The researchers noticed that as the pandemic progresses, phishing campaigns are becoming more targeted and potent, taking advantage of specific fears and concerns held by the public. For example, while there has been a marked decrease in the number of domains related to terms like ‘COVID’ and ‘mask’, there has been a sharp increase in domain registrations related to unemployment, welfare benefits, and the US stimulus package.
Domain registrars have been proactive and effective in identifying generic domains related to the virus, but ProPrivacy’s research suggests that bad actors are now adopting a more nuanced approach. These focused campaigns are not only more likely to succeed, but they are becoming increasingly difficult for the threat intelligence community to identify using conventional broad stroke methods.
ProPrivacy tracked all domains registrations from January 1st, and each domain was checked against VirusTotal’s aggregated database of more than 60 threat intelligence partners. The team documented every domain labelled malicious and used a range of techniques to identify new themes that emerged throughout the pandemic.
“It would be easy to look at the overall trend and conclude that phishing activity related to the pandemic has simply fizzled out, but that’s not an accurate assessment,”

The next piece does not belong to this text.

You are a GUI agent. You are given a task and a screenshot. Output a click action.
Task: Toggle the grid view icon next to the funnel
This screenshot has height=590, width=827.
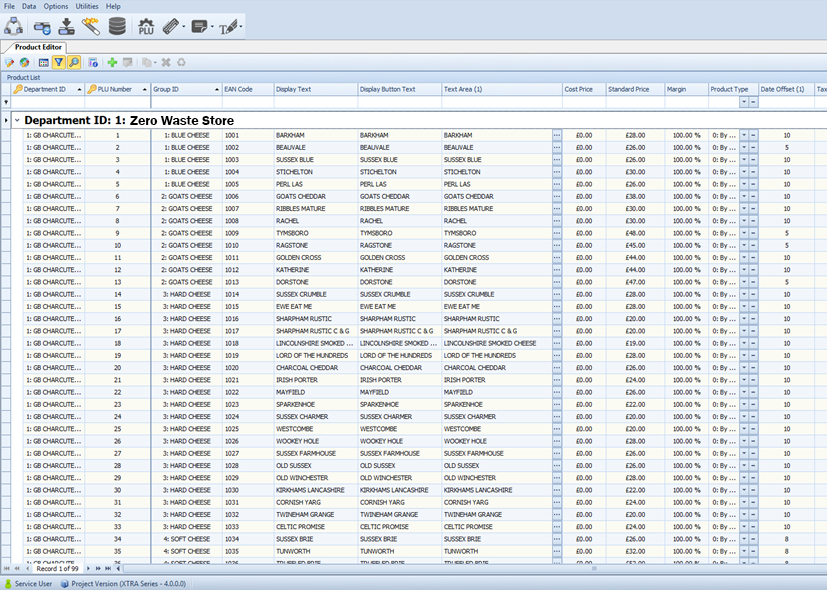tap(42, 62)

“These malicious campaigns have moved underground and are now addressing our most intimate concerns. When will my children return to school? Will I lose my job? It is these - truly human - questions that will fuel the 'second peak' of malicious activity. This is the next battlefront in the digital pandemic.” said Sean McGrath, lead researcher on the project.
According to a WhoisXML API researcher: “We see a lot of niche registrations in our typosquatting data feed files. Registrants seem to target vulnerable groups. We suspect that these domains could serve as social engineering baits and trigger emotional responses.”
The study also found that GoDaddy was the most abused web host, hosting a disproportionately high number of domains used for phishing activity. The Scottsdale-based company is the largest hosting provider in the world, hosting an estimated 15 percent of all websites. However, 37 percent of the 80,470 IP addresses analysed belonged to GoDaddy, with 3,285 resolving to the same IP address.